“Everyone was saying that we were going through historic, world-changing times, and I wanted to prevent us being erased yet again,” says Cheryl Morgan, who helped to instigate a new project telling the stories of LGBTQ+ through the coronavirus pandemic.
My Queer Quarantine is an attempt to document the experiences of LGBTQ+ people in the South West during the pandemic and ensuring that queer history isn’t left unheard, as it often has.
Organised by OutStories Bristol, a volunteer community history group gathering the stories of LGBTQ+ people living in and around Bristol, and the LGBTQ+ branch of the city’s Voice and Influence Panel, the groups wanted to create evidence of history as it happens and organised My Queer Quarantine to do so.
“Mostly our work is in researching and preserving the past, but we also try to collect evidence of history as it happens – for example by keeping copies of materials we find at Pride events – so doing this was totally within our remit,” says Cheryl.
“We hope to collect depositions from a wide range of people so that our archives will fairly represent the impact of Covid-19 on the LGBTQ+ community in the South West.”

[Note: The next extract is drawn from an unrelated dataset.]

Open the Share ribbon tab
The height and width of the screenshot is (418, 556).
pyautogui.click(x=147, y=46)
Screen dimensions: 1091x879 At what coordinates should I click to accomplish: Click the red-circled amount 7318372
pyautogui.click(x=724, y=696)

Each entry has been written by a queer person in the South West, some anonymously, and the project is still accepting submissions in any format, including poems and art pieces, from anyone who is LGBTQ+ in some way.

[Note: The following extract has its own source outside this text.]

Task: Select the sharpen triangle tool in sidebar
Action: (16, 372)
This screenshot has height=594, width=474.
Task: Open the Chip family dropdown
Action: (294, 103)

“When people come to write the history of the Covid-19 era they will look to see what materials are available in historical archives,” Cheryl explains.
“There are a few newspaper articles on how LGBTQ+ people have been affected more severely than other parts of the population, but little in the way of detailed information.
“My Queer Quarantine, however, will be lodged at Bristol Archives alongside our other collections, so it will be available to historians in the future.
“We will do everything we can to make sure that our community does not get erased again.”